On the other hand, there are new concerns. Teachers or lunch monitors may need reminding that: yes, hand sanitizer kills viruses, but no, it does not get rid of allergens. Hand-washing is still a must. Parents may also worry that face masks (required in some school districts and recommended in others) could hide the early signs of a reaction, like swollen lips, when it’s important to take action quickly.
Whatever your kid’s specific needs are, creating a new allergy management plan starts with reaching out to the administration, nurse, and teachers at your kid’s school. Of course, they have a lot on their plates, post-pandemic. But make sure they remember to include food allergies in the plans for the school year. Your pediatrician or allergist can help with forms and medical information. But your personal explanation about what your kid is allergic to, how to prevent exposure, and how to respond to a reaction will have the biggest impact.

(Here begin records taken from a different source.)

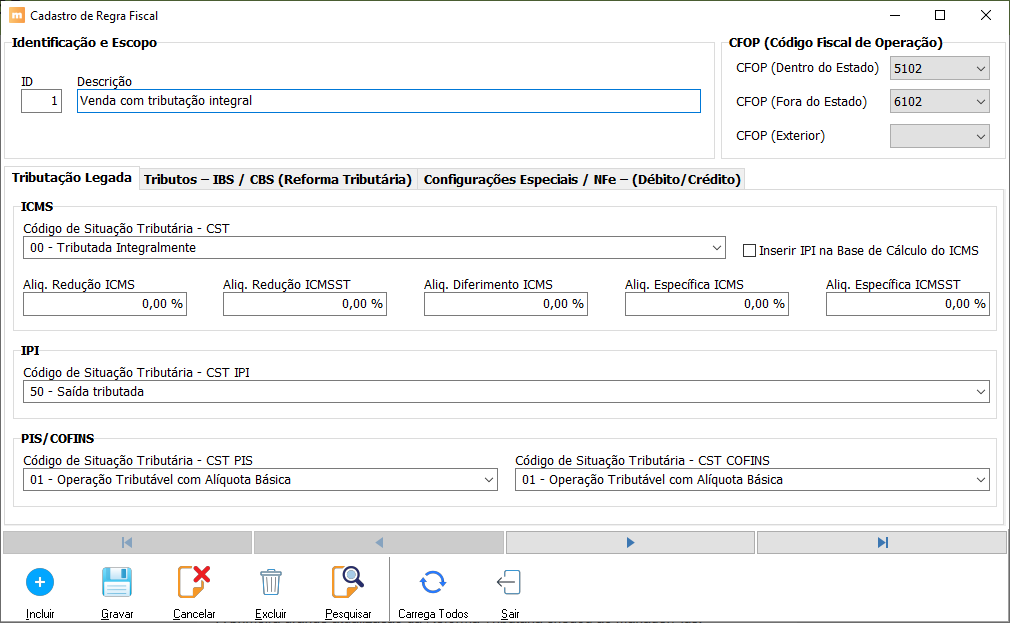
Task: Open the CST COFINS dropdown
Action: click(x=979, y=480)
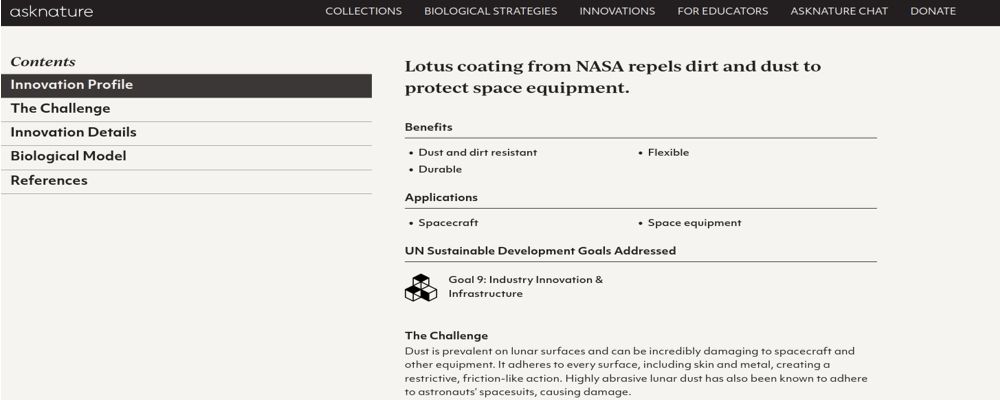This screenshot has width=1000, height=400.
Task: Open the For Educators page
Action: tap(722, 12)
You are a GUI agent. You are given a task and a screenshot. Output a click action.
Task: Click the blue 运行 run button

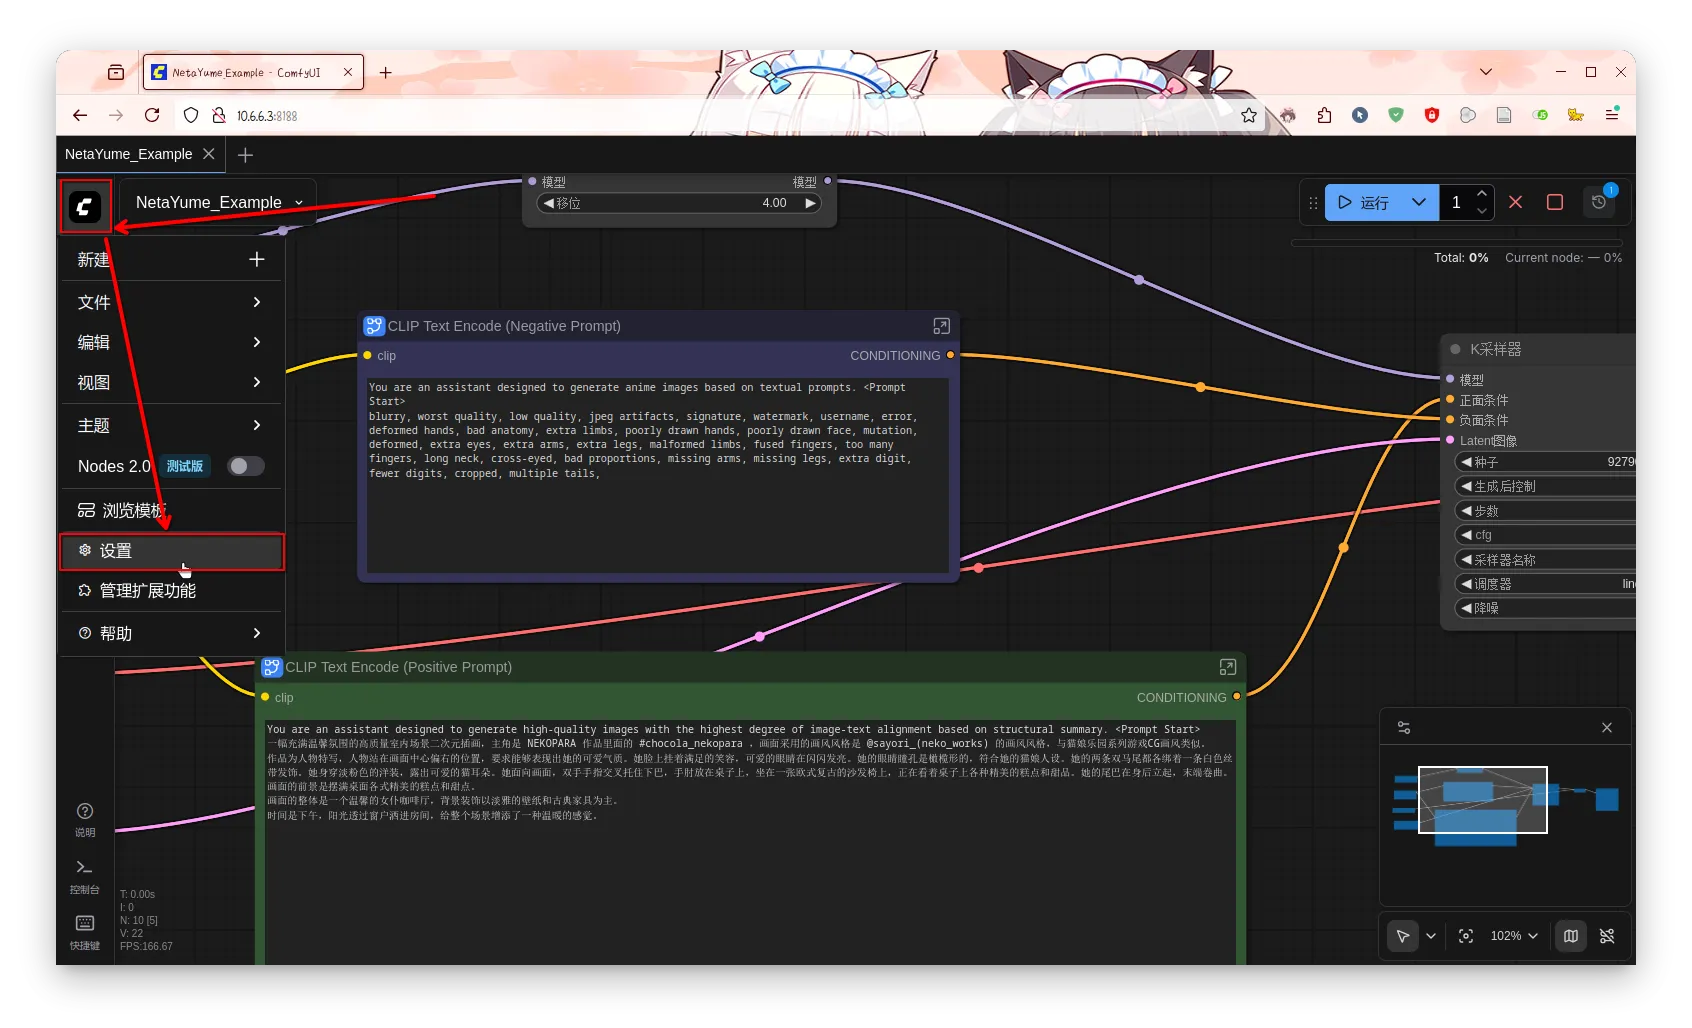[1365, 202]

Then follow up by sharing our Digital Food Allergy Card, so teachers and staff have the information at their fingertips.
Here are some questions to get the conversation started:
- Does the school have a ‘No Nuts’ policy?
- Who will be monitoring kids during snacks or lunchtime?
- Who will be responsible for hand washing before and after eating?
- Will there be “allergy-free” or “includes allergens” desks or tables?
- Who will be cleaning desks and classroom surfaces?
- Who will be trained to recognize an allergic reaction and administer epinephrine or other medication?
- Will medication be kept in the classroom or the nurse’s office?
- How will the administration support teachers as they manage both food allergies and any possible surge-related COVID-19 health protocols?
- How is information about food allergies taught (i.e. age-appropriate books and lessons)?
- What is the policy about letting classmates and other parents know about a kid’s food allergies?
The good news is that the people now have a more finely-tuned awareness of other people’s health concerns. You might get fewer quizzical looks and far more understanding in these post-pandemic times. Also, with a whole “normal” summer under their belt, kids probably got to flex their “refusing snacks from friends” and “reading labels” muscles again. With a little extra guidance from you – like talking through school situations with them in an age appropriate way – your Super Awesome kids will hit the halls, the cafeterias and the playgrounds with confidence, empowered to take control of their allergies and make the safest choices.